* Aim of the exercise
An exact transcription of the lines from the one holding "Task: Go to Google homepage via the logo" to the end of the entries below, and nothing more, is the required answer. Please omit the pictures.

**** Exercise material

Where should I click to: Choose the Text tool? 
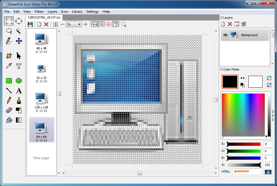[19, 91]
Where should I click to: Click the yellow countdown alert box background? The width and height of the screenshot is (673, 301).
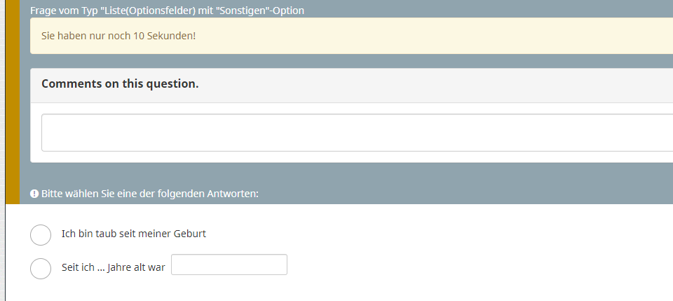click(x=429, y=36)
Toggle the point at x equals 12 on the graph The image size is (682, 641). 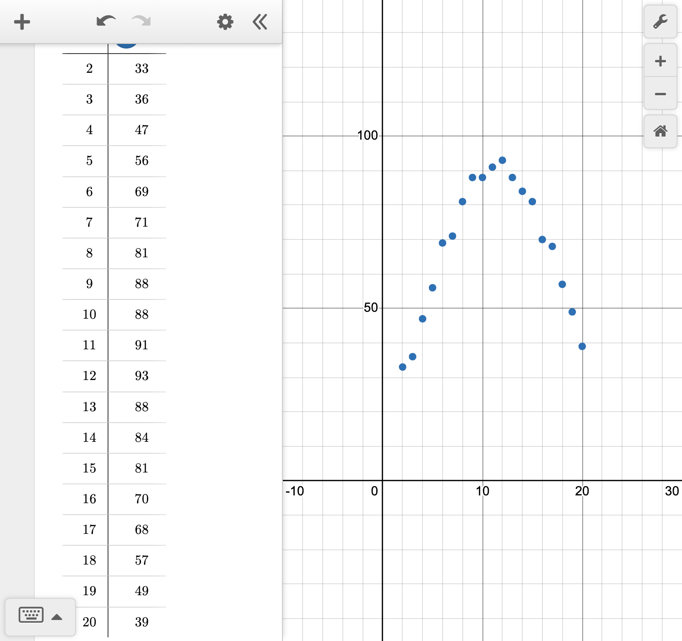(x=502, y=160)
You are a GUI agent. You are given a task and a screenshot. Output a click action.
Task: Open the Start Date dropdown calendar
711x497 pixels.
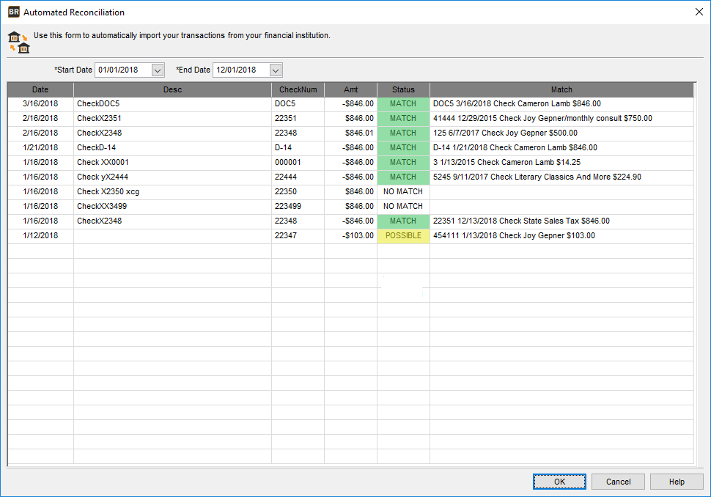(158, 70)
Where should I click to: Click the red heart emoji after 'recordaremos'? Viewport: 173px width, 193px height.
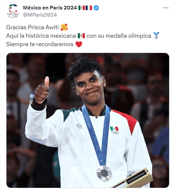point(79,44)
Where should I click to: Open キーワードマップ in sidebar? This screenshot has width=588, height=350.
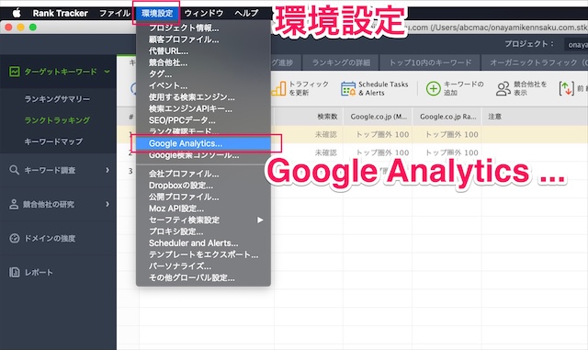point(53,141)
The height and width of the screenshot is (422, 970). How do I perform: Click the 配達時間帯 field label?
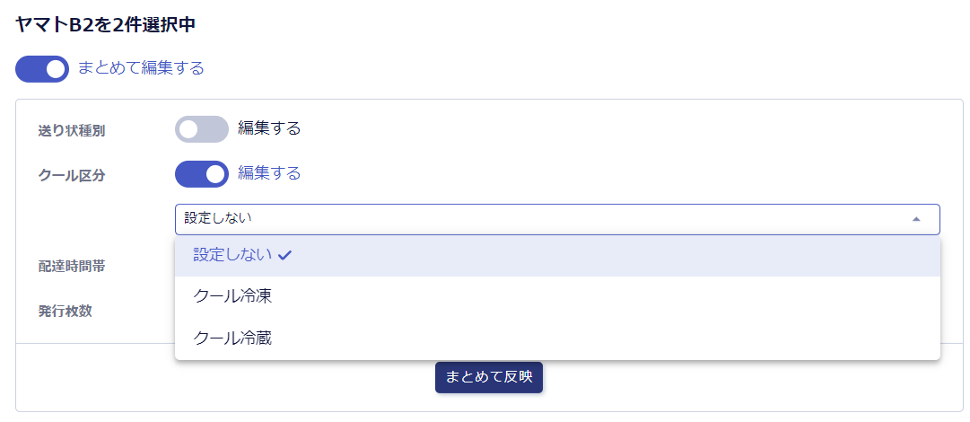pyautogui.click(x=72, y=266)
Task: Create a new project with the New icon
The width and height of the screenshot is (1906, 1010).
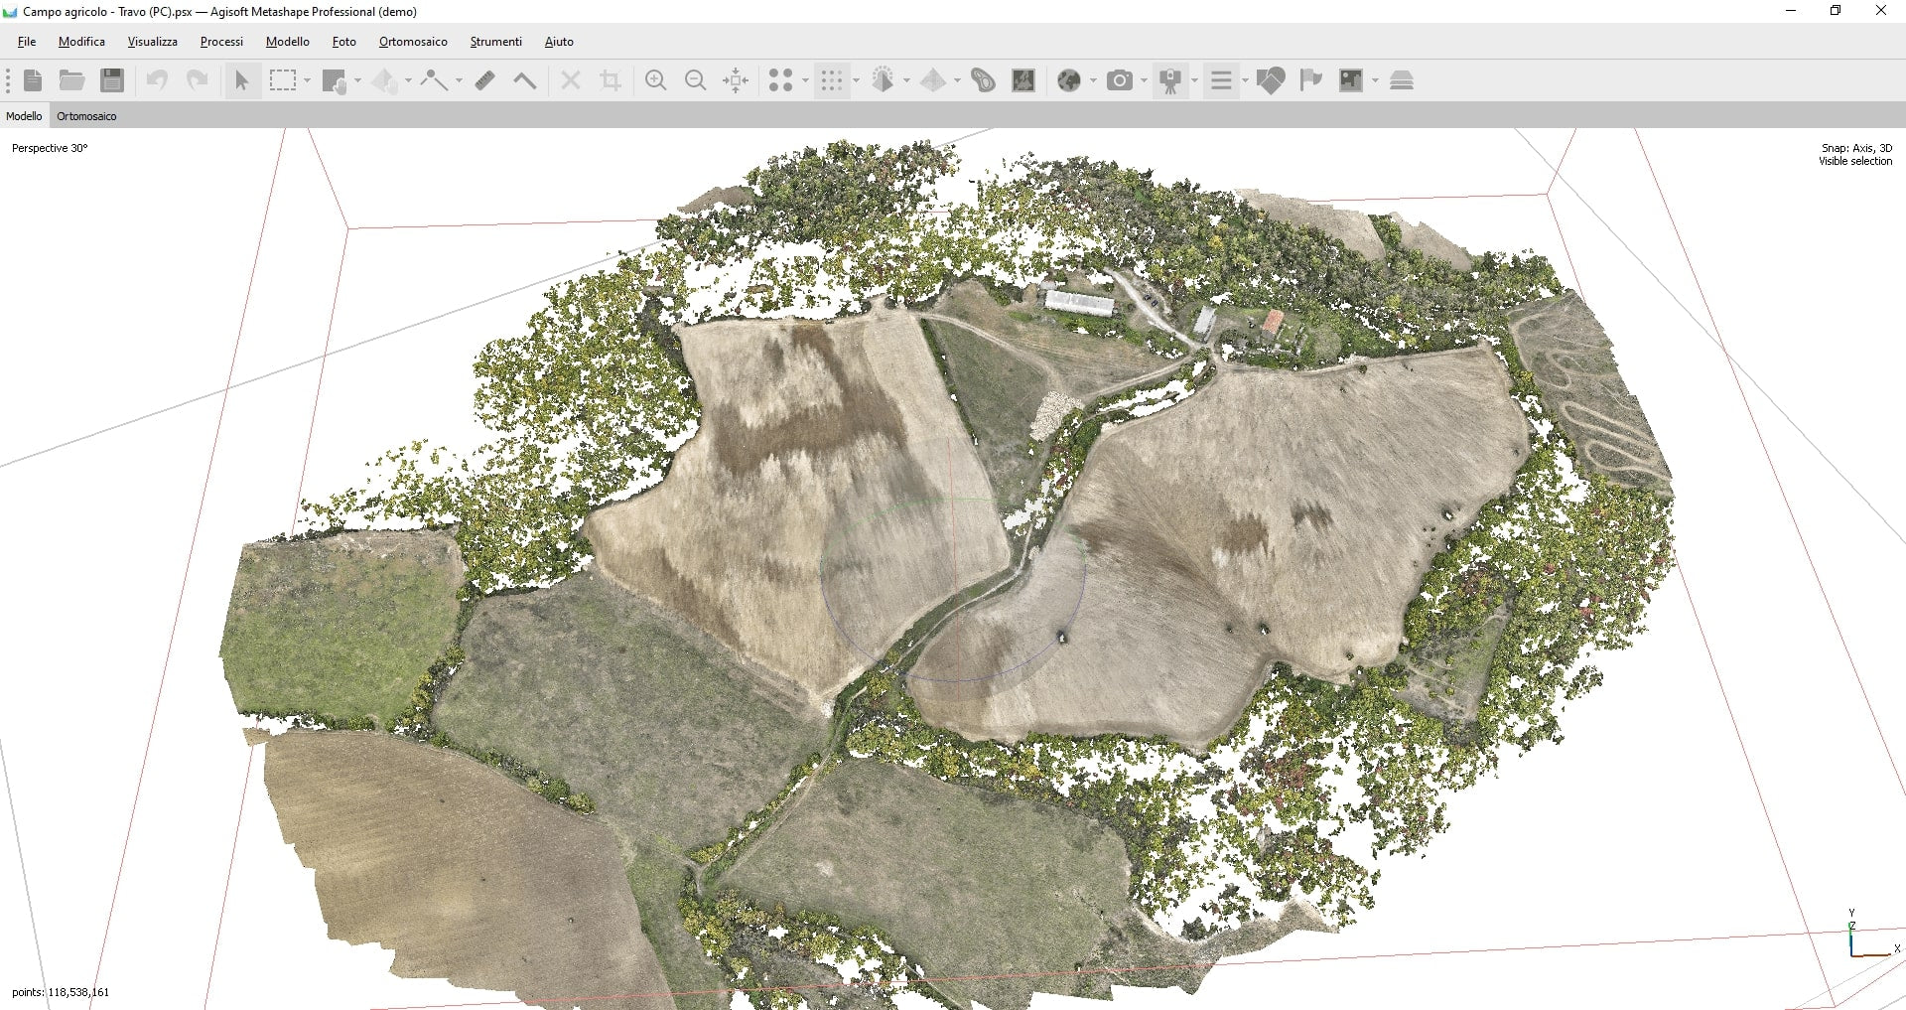Action: pos(33,80)
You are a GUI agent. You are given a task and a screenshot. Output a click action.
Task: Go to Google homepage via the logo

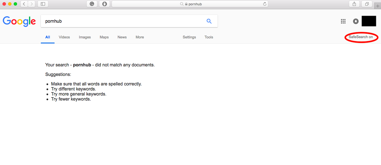tap(19, 21)
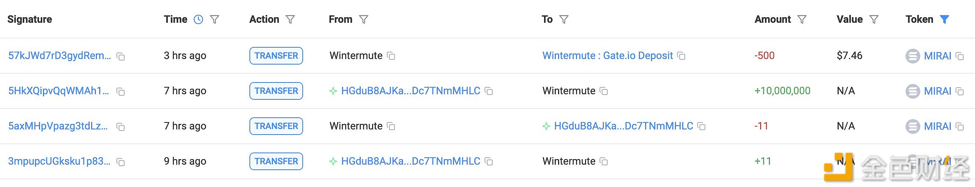Image resolution: width=975 pixels, height=187 pixels.
Task: Open the Wintermute : Gate.io Deposit link
Action: [x=607, y=56]
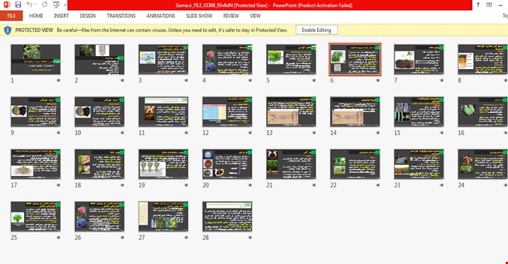Click the Protected View warning message text
The height and width of the screenshot is (264, 508).
(x=172, y=31)
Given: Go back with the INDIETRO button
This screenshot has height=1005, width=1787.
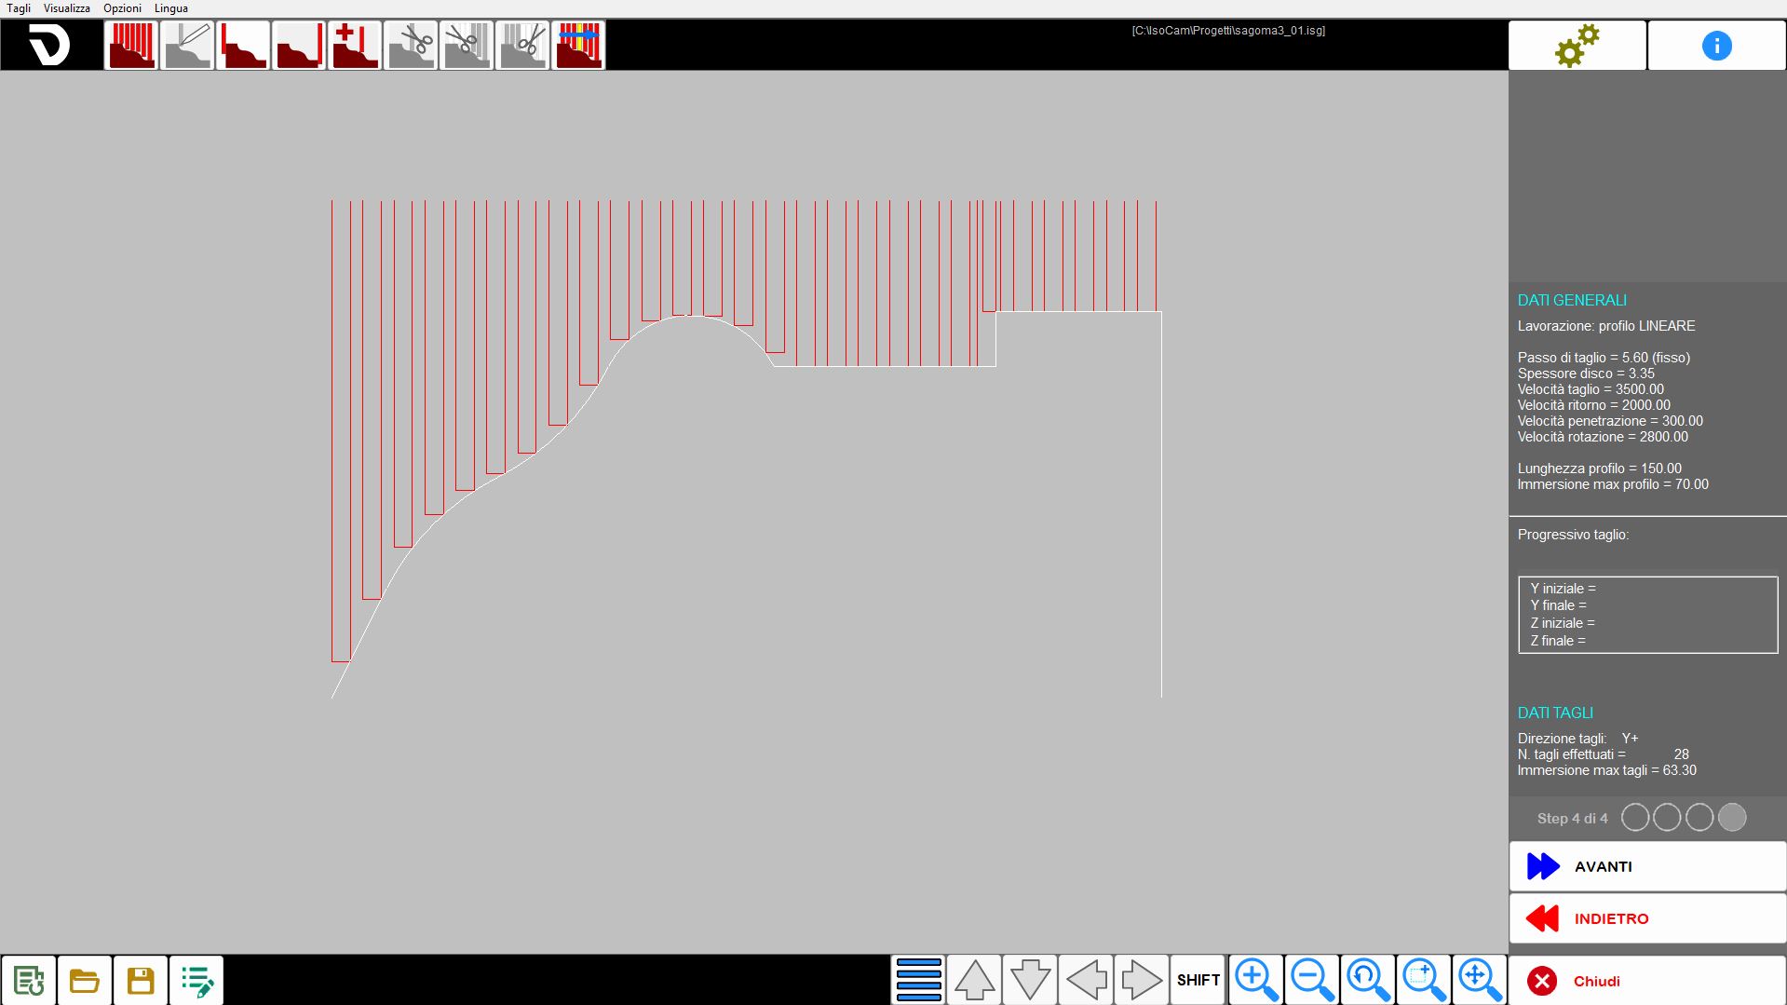Looking at the screenshot, I should point(1647,918).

********

* Solution to this task
Task: Go to Google homepage via the logo

tap(19, 21)
Image resolution: width=975 pixels, height=187 pixels.
Task: Open the Wintermute : Gate.io Deposit link
Action: [x=607, y=56]
Click the Protected View warning message text
The height and width of the screenshot is (264, 508).
(x=172, y=31)
Given: Go back with the INDIETRO button
This screenshot has height=1005, width=1787.
Looking at the screenshot, I should point(1647,918).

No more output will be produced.